Domingo Ortega a été le torero culte de Díaz
Cañabate, en même temps que l'ami avec qui il
partageait le cocido, le pot-au-feu de Madrid. Pour
El Caña, Domingo Ortega était «un grand maestro de
l'élégance et de la vie» et, «contrairement à ce que
pensaient les femmes, non pas un homme de passions,
mais l'homme d'une seule passion : les toros. Aux
toros il donna sa vie son coeur». Ce que Cañabate
admirait chez Domingo Ortega, fils d'ouvriers
agricoles, c'était son élévation intellectuelle, sa
simplicité, sa sincérité, sa précision
professionnelle et ce mélange, devant les toros, de
dureté et de douceur. En somme, son goût de
Castille, de cette Castille sèche et sérieuse et
rude que le chroniqueur déchiffrait dans l'art sans
fioriture du torero de Borox, près de Tolède, et
jusque sur son visage : «Le visage de Domingo Ortega
est, comme je l'ai dit à Ignacio de Cossío, tout le
paysage de Borox. Dans les yeux du grand torero,
durs, intenses, forts, mais avec des délicatesses
qui les adoucissent, on trouve tout l'horizon des
terres de Castille.»
Díaz
Cañabate, peut-être parce qu'il avait, adolescent,
pratiqué l'escrime, mais aussi parce qu'elle est ce
«moment de la vérité» de la corrida, accordait un
rôle majeur à l'estocade. C'est pourquoi, en 1966,
il n'accordera pas d'importance à l'historique faena
de Antoñete à Atrevido, le toro blanc de Osborne.

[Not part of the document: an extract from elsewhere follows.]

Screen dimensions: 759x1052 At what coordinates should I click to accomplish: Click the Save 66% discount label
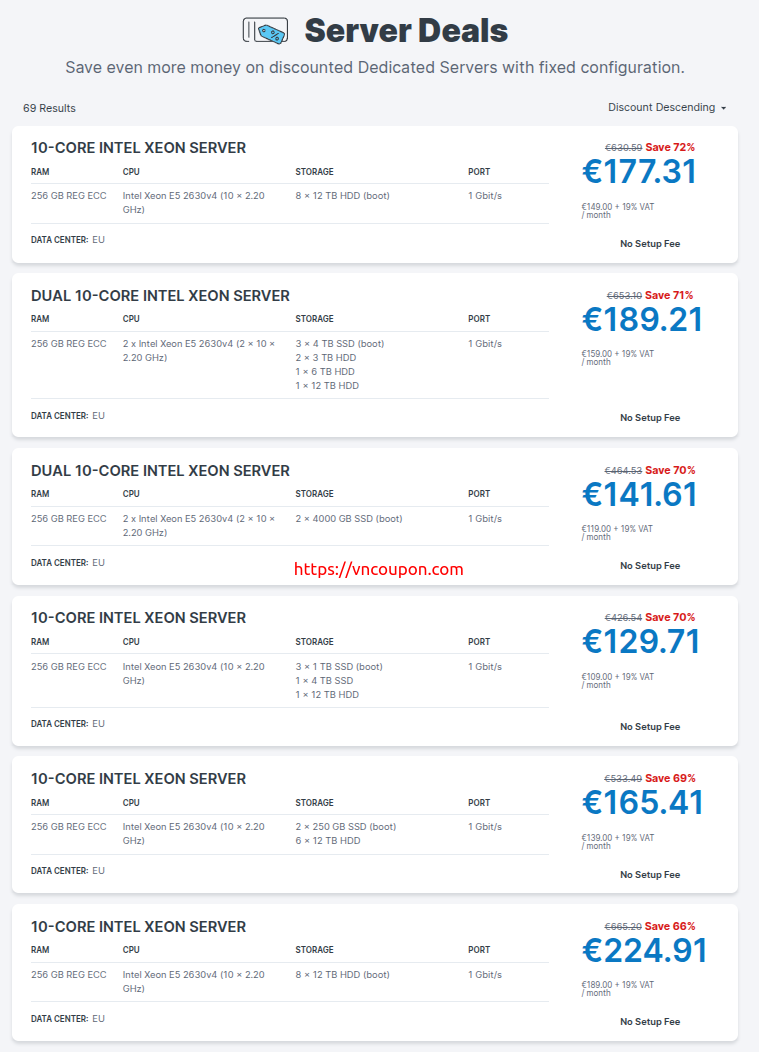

Antoñete avait mal tué Atrevido. Parce qu'il n'en
connaissait pas le terme anatomique précis, il
nommera «el rincón de Ordóñez», le coin d'Ordóñez,
cet endroit un peu de côté, un peu en bas, vers le
paleron, où Ordóñez pouvait à l'occasion planter des
estocades traversières et basses, y compris
moralement. L'expression «rincón de Ordóñez» fera
fortune au point que, dans les années soixante, des
restaurants se sont baptisés ainsi à Madrid, à
Malaga et à Séville. Ordóñez, que par ailleurs il
admirait et qui pouvait tuer des toros en toute
loyauté, ne lui en tiendra pas rigueur.
Le
duende de Curro. A une époque où les critiques
taurins se faisaient soudoyer par les toreros, parce
qu'ils payaient eux-mêmes l'espace que les journaux
leur octroyaient, Díaz Cañabate, ami de Belmonte,
admirateur de Lalanda et de Luís Miguel, était
réputé pour son indépendance et sa déontologie. Il
avait aussi les moyens financiers d'être libre. Il a
dénoncé l'épointage frauduleux des cornes et aussi
les dérives commerciales amenées par El Cordobés. Il
n'aimait ni le style des toreros gitans, ni les
toreros dit «artistes», ni les toreros hétérodoxes :
Chamaco, Miguelín, El Cordobés, dont il invalidera
durement «la tauromachie propagandiste». Il
respectait Manolete, mais avait décrié son
répertoire limité, sa façon de toréer de profil et à
cornes passées des «toros commercialisés». Son
madrilénisme ne l'a cependant pas aveuglé au point
de négliger les toreros andalous. Il fera l'éloge de
Ordóñez, d'Ostos, de Manolo et de Pepe Luís Vázquez,
de Curro Romero : «Curro Romero vint à la Feria [de
Séville, ndlr] et le duende l'accompagna, caché dans
la cape ensorcelée, dans la muleta. Ce ne fut pas
Curro Romero. Ce fut le duende qui toréa.» Il
n'aimait guère Julio Aparicio, trouvait que Camino,
un ami pourtant, ne donnait pas assez d'avantage aux
toros et que ceux que El Viti toréait étaient
faibles. Dans le combat, il aimait la sincérité :
Rafael Ortega, Ostos, Bienvenida.
C'était mieux avant. Comme critique de théâtre, on
ne l'a jamais aperçu dans les loges d'artistes ni
dans les coulisses. Même position en corrida : il
s'asseyait parmi le public. On ne l'a jamais croisé
dans une contre-piste. Par contre, comme tout bon
Madrilène, c'était un pilier de tertulias
(causeries) au café Lyon d'Ors, au Pombo, au
Levante. Il y retrouvait des toreros, des musiciens,
des intellectuels comme Ortega y Gasset et comme
Cossío, pour qui, à la suite du poète Miguel
Hernández, il écrira d'innombrables articles dans
les tomes V, VI et VII de sa gigantesque
encyclopédie Los Toros. El Caña était passéiste.
Comme la majorité des revisteros, il trouvait
qu'avant, du temps de Joselito, Belmonte, Pastor,
Gaona, Lalanda, c'était mieux, que les toros avaient
plus de sauvagerie et que la «fiesta nacional» était
moins abâtardie, plus pure. Air connu. Il se
plaignait de la monotonie des faenas. Il recherchait
le village Madrid dessous la grande ville et à
travers le spectacle des toros. Sa connaissance des
tics et styles des toreros était telle qu'il fera un
jour la chronique d'une corrida de Pampelune sans
l'avoir vue, en en sachant simplement le résultat :
un tel deux oreilles, tel autre couci-couça.
A la
fin de sa vie, il affirmait ne plus aimer la
corrida. Son petit-fils l'explique par la déception.
Il n'aimait pas en fait ce que la corrida, selon
lui, était devenue. Trop de business. Ce reproche
discutable donnait raison à son principe d'écriture
: la corrida est un reflet des moeurs et de son
époque. Ou alors il avait la nostalgie de sa
jeunesse.
(1) El
Maestro Cañabate de Ignacio de Cossío.
Editions Tutor, Madrid 2004. 178 pp., 18 €.